>>>
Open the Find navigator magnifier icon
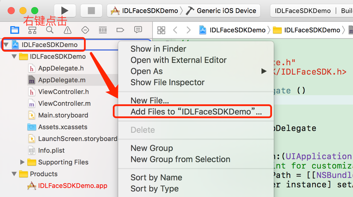The height and width of the screenshot is (197, 353). (x=50, y=30)
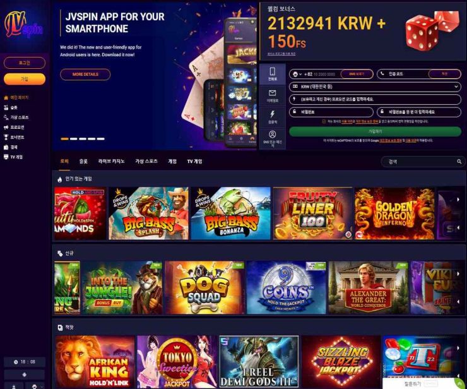This screenshot has width=467, height=389.
Task: Show next popular games with arrow
Action: [x=458, y=200]
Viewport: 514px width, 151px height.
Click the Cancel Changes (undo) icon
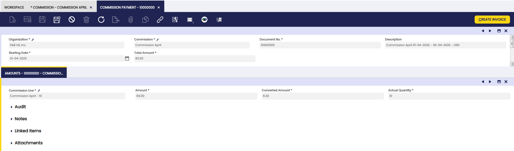72,20
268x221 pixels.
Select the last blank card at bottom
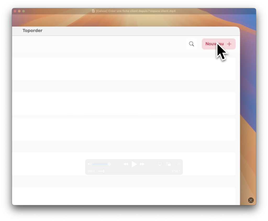pos(124,196)
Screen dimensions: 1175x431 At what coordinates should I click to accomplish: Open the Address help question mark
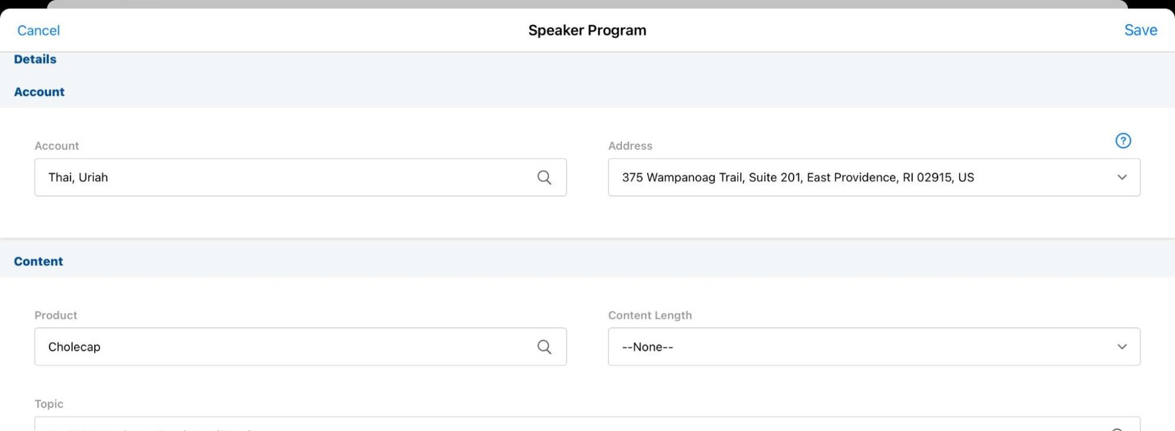(x=1123, y=141)
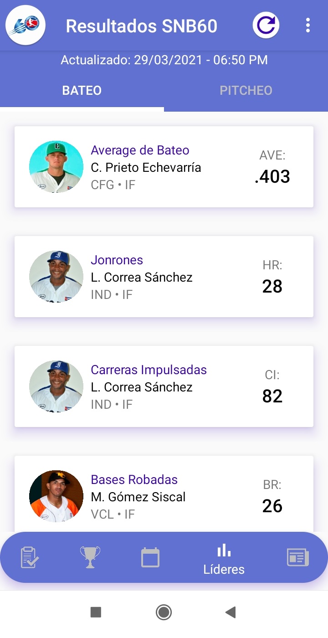Image resolution: width=328 pixels, height=638 pixels.
Task: Open the Average de Bateo link
Action: (x=140, y=150)
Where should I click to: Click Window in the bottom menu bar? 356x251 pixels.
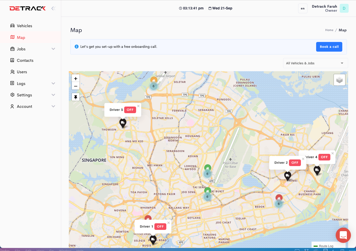click(x=65, y=250)
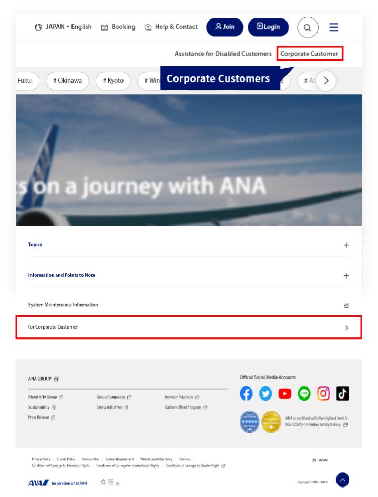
<<<
> [To do]: Output the records exactly as they appear, skipping any pictures.

> [Response to the task]:
Open the Find navigator magnifier icon
The height and width of the screenshot is (197, 353). (x=50, y=30)
This screenshot has width=467, height=389.
Task: Show next popular games with arrow
Action: [x=458, y=200]
Viewport: 514px width, 151px height.
Click the Cancel Changes (undo) icon
72,20
268x221 pixels.
Select the last blank card at bottom
pos(124,196)
Screen dimensions: 1175x431 At what coordinates should I click to accomplish: Open the Address help question mark
(x=1123, y=141)
Image resolution: width=328 pixels, height=638 pixels.
Task: Open the Average de Bateo link
Action: (x=140, y=150)
Where should I click to: Click Window in the bottom menu bar? 356x251 pixels.
click(x=65, y=250)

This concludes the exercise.